• _Assigned task_: In the records below, find every line with the word "message" and copy it.

[Stored data entries]
=== Begin Enclosure ===
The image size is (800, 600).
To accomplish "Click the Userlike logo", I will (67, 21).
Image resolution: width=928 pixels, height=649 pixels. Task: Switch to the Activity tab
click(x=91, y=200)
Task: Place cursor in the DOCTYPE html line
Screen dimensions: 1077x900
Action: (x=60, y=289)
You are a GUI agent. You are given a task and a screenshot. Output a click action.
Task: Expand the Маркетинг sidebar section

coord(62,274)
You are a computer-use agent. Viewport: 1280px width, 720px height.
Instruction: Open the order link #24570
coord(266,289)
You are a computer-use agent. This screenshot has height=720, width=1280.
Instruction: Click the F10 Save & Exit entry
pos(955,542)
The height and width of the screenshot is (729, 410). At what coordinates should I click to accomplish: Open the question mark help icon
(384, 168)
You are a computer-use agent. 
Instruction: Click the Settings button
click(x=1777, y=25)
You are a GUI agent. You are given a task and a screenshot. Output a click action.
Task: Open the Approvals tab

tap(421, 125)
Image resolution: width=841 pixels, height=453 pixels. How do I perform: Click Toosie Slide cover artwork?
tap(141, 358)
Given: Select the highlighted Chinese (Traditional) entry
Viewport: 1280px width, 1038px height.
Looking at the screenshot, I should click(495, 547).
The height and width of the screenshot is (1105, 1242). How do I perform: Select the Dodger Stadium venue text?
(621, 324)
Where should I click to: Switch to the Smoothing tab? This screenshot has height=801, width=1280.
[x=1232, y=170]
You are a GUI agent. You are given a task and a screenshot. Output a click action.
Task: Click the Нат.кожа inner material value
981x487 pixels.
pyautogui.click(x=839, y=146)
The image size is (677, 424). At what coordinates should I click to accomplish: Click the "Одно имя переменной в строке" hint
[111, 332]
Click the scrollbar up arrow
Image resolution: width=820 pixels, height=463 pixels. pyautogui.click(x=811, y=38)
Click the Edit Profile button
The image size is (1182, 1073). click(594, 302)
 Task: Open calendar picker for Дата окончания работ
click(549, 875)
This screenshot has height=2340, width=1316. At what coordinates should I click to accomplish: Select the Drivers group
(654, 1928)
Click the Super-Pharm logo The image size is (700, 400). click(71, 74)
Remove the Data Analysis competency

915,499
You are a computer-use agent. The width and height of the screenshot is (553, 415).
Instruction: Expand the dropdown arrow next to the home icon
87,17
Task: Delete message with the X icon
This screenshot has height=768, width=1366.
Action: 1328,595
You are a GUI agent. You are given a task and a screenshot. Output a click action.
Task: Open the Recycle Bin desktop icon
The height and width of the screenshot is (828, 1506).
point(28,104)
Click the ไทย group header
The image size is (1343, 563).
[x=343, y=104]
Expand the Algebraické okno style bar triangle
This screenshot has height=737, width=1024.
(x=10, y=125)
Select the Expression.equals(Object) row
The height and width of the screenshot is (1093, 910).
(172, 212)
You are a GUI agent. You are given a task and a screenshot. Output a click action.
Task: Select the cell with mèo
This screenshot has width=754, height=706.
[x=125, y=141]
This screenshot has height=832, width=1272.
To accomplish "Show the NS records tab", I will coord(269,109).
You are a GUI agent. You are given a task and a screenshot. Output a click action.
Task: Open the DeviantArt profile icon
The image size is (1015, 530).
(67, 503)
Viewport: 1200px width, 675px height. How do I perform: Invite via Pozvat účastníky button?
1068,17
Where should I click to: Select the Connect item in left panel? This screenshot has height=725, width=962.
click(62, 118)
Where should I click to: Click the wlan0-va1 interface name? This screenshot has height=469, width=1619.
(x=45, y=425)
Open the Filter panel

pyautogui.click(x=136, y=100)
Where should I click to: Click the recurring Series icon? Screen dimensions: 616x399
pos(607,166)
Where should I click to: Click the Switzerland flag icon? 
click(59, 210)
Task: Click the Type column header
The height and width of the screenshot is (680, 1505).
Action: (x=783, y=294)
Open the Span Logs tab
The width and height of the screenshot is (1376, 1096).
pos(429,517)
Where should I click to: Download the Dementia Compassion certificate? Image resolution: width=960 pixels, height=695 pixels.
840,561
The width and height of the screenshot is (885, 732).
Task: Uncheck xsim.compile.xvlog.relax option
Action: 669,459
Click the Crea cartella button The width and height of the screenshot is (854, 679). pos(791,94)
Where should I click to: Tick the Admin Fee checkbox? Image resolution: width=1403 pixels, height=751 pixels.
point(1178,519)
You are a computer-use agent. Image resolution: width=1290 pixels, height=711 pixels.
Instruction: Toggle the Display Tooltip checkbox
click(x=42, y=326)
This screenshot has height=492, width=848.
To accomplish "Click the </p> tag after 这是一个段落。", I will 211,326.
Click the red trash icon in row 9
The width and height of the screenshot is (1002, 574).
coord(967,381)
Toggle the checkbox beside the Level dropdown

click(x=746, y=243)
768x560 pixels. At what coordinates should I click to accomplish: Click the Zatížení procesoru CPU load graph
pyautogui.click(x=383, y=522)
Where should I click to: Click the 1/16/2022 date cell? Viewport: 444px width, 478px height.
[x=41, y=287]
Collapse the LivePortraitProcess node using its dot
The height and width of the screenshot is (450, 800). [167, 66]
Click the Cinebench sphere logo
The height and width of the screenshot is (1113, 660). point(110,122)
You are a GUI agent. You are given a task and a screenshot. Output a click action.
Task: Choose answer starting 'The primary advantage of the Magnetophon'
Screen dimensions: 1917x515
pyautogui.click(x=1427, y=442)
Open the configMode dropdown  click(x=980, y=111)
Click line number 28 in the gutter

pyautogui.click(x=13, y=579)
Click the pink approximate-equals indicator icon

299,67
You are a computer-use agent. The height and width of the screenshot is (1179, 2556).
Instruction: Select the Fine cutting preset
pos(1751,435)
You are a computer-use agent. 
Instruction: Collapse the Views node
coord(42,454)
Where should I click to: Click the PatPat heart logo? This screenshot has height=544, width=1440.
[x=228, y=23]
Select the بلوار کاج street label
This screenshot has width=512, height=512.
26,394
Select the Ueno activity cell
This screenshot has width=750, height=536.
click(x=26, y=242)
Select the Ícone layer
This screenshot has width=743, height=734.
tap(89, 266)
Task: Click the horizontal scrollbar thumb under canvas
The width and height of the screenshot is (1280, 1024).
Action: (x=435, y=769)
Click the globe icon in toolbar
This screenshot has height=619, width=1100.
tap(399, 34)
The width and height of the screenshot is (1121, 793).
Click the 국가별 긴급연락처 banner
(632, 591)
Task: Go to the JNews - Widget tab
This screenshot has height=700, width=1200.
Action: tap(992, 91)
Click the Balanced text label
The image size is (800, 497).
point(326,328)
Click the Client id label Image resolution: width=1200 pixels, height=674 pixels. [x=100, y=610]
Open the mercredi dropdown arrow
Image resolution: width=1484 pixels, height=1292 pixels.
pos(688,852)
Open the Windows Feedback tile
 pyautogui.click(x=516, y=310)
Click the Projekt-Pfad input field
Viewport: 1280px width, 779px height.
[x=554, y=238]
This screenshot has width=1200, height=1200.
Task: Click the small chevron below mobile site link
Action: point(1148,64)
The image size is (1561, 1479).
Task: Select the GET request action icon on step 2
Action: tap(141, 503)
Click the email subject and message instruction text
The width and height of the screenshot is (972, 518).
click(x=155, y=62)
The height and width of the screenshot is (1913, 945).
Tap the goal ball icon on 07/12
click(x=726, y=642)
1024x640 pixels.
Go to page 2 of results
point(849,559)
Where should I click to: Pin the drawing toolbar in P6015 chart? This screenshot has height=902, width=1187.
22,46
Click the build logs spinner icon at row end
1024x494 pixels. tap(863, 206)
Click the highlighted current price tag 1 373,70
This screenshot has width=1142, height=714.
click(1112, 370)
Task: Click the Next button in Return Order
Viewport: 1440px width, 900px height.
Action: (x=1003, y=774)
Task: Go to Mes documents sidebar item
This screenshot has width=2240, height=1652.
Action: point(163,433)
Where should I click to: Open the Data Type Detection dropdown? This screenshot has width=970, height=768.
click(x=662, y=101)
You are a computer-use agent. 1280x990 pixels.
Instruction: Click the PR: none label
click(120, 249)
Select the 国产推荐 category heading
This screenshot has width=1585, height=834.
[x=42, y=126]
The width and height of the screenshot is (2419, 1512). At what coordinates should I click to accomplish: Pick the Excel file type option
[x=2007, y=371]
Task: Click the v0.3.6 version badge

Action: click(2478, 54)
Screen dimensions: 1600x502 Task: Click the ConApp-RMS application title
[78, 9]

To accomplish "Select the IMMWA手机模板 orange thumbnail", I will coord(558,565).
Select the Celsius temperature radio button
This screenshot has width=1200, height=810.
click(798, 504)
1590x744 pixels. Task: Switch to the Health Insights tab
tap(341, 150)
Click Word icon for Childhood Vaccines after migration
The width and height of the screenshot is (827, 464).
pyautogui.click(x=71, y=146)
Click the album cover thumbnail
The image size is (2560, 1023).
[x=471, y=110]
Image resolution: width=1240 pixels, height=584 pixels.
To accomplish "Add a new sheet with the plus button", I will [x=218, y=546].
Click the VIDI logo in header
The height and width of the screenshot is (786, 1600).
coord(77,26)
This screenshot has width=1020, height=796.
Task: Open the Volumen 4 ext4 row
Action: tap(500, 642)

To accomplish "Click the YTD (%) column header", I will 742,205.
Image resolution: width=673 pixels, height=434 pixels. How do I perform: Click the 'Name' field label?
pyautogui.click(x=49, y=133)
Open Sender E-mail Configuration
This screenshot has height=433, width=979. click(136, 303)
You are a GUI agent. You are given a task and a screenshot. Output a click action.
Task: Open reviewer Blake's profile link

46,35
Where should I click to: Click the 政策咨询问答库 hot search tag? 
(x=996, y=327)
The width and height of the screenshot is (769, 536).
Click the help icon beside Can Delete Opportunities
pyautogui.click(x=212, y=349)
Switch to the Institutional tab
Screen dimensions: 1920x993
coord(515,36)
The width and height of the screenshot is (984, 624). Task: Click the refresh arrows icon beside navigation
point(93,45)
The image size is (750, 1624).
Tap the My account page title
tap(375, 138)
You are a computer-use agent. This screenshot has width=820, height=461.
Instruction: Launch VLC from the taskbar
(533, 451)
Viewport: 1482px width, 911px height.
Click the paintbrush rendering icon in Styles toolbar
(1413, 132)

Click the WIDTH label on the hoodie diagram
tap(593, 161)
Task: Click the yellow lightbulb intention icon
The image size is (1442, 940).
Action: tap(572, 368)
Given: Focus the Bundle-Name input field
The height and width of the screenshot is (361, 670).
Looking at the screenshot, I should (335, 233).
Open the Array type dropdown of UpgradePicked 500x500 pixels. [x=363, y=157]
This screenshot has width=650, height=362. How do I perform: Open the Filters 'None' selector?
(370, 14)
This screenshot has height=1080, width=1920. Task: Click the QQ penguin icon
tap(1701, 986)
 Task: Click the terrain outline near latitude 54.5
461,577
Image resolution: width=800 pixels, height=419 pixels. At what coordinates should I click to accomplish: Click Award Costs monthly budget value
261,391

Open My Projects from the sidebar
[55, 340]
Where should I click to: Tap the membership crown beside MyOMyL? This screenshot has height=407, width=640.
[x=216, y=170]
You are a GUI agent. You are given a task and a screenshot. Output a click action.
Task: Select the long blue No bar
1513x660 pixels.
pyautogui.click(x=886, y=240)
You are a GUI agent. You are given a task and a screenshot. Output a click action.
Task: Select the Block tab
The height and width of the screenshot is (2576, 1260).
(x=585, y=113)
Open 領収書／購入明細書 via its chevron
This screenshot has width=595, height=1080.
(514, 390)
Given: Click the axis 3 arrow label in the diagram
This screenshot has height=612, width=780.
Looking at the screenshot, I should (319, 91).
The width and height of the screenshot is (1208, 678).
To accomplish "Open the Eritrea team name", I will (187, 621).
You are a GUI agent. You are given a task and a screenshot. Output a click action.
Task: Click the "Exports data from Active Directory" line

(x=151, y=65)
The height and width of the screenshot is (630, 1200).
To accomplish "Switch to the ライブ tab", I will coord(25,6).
=== End Enclosure ===
• _Exercise response_:
Task: Delete message with the X icon
Click the email subject and message instruction text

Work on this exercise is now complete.